_TASK STATEMENT:_ Where does the string "computer" occur in the records below? Copy every line that holds it.

Dataset items:
--------------------

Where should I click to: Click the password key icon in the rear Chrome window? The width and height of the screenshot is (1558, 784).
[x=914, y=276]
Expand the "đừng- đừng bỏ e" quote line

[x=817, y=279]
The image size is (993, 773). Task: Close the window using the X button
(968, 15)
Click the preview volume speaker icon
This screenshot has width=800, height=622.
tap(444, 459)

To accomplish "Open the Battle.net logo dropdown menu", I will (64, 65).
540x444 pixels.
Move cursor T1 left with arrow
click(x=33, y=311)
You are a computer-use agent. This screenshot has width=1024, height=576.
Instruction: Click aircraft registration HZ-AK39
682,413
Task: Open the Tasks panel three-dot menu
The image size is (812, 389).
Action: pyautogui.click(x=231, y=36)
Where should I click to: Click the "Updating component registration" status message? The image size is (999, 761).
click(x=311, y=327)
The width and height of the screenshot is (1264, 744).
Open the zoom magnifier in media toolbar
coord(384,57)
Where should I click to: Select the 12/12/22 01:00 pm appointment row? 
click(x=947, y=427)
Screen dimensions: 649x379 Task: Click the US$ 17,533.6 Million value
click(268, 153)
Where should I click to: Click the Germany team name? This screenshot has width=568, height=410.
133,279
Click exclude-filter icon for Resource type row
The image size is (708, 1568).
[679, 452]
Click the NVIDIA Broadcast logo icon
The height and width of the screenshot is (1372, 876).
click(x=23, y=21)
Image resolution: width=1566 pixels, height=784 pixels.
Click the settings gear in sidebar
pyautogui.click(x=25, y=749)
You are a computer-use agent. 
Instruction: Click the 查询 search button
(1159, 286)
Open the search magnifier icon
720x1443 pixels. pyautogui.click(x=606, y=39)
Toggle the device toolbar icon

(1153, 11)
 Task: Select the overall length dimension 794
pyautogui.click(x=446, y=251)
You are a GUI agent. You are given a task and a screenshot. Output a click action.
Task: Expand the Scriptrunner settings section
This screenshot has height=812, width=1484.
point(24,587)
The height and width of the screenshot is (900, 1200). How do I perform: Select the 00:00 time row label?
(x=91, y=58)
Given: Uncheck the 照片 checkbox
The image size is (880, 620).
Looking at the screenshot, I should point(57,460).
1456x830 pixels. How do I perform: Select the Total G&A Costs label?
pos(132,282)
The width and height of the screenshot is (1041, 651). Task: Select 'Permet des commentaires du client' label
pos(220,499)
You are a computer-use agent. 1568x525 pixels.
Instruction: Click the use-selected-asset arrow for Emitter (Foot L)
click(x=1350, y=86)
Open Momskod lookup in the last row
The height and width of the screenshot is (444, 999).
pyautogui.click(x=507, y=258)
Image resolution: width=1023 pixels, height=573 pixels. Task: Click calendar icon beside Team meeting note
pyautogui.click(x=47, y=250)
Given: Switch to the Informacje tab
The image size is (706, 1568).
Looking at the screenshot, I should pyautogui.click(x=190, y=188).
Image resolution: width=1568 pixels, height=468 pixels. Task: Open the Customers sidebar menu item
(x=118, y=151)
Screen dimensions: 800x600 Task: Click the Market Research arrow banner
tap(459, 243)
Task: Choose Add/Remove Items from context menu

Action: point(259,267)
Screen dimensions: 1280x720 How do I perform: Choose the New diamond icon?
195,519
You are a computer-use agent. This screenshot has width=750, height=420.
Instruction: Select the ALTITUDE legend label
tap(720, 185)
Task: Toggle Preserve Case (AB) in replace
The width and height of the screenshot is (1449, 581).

--------------------

_EXERCISE ANSWER:_
You are a computer-use agent. This screenshot has width=1024, height=576.
You are a computer-use agent. 
You are a computer-use agent. 1568x525 pixels.
You are a computer-use agent. This screenshot has width=750, height=420.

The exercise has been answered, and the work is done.